Stewart Dolin started taking paroxetine, a generic version of the SSRI Paxil, following the stress of increased responsibilities at his job. Just six days later, he leaped in front of a moving train.
The deaths of Dolin and Schiel, who were both in their fifties, stunned their families. Dolin had no history of mental illness. Schiel had an episode of sharply increased anxiety many years earlier. How could they have died by suicide so quickly following a commonly prescribed treatment for a relatively minor mental-health issue?
For both men, the brief period between starting the medication and their death was extremely suspicious. ‘It wasn’t the Joe I knew,’ says Janet Schiel, Joe’s widow. ‘Just all of a sudden, he was a different person.’ Almost immediately after Joe began taking the medication, Janet noticed that her husband became paranoid and restless. He expressed extreme distrust of people he had been close to for years, convinced they were plotting to destroy him somehow. He also became extremely socially withdrawn.
‘He would tell me, “I don’t know what to say to people, I can’t have a conversation.” In over 30 years together, I never heard that,’ she says.

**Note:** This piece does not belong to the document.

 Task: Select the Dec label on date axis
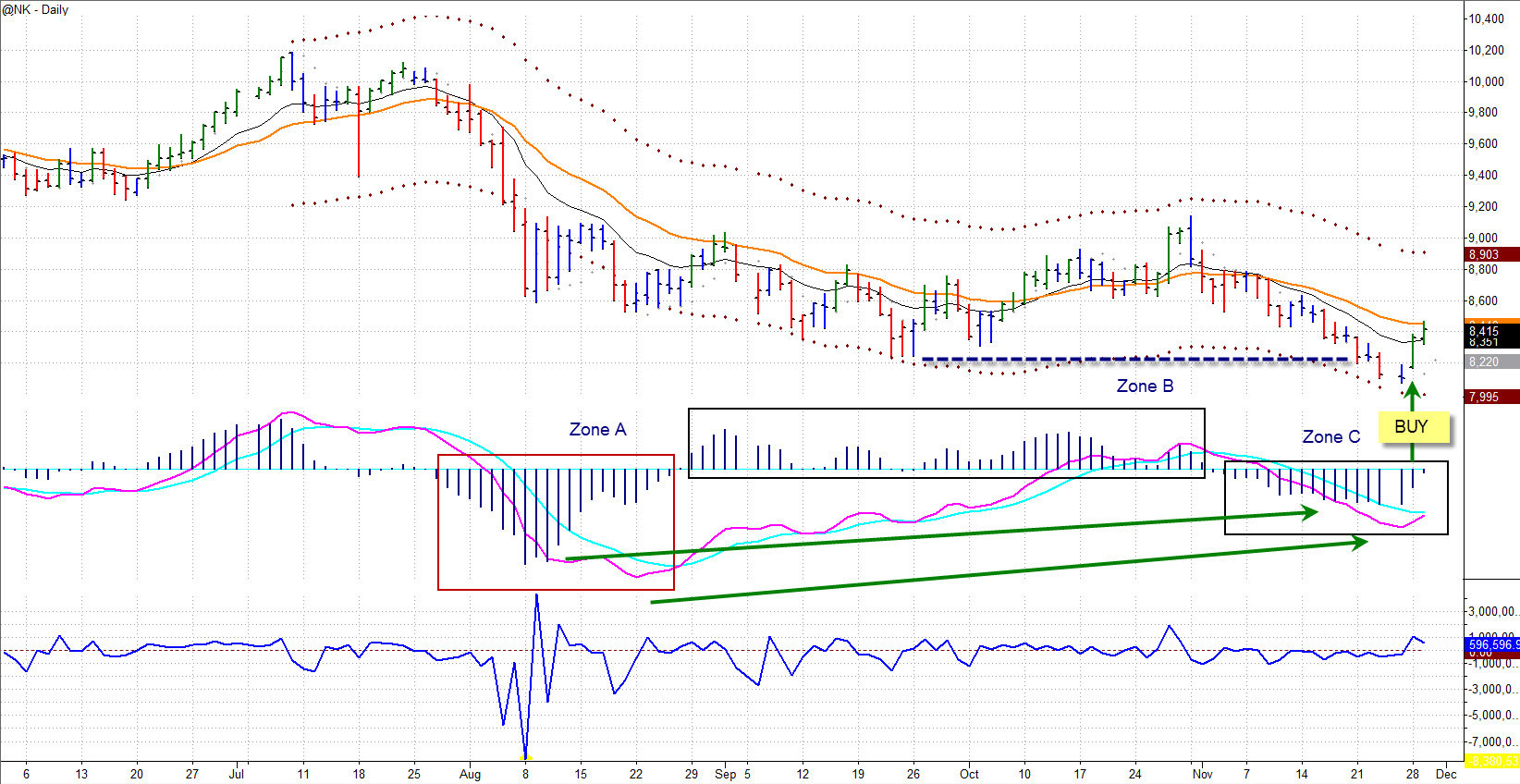(1447, 775)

Janet didn’t know this at the time (and it was never officially diagnosed by his doctor), but after Schiel’s death she was told that his symptoms were a classic presentation of acute akathisia, a . . . side effect of medication, most commonly antipsychotics and certain antidepressants, characterized by extreme inner restlessness. For some, the turmoil is so strong it quickly leads to death by suicide.”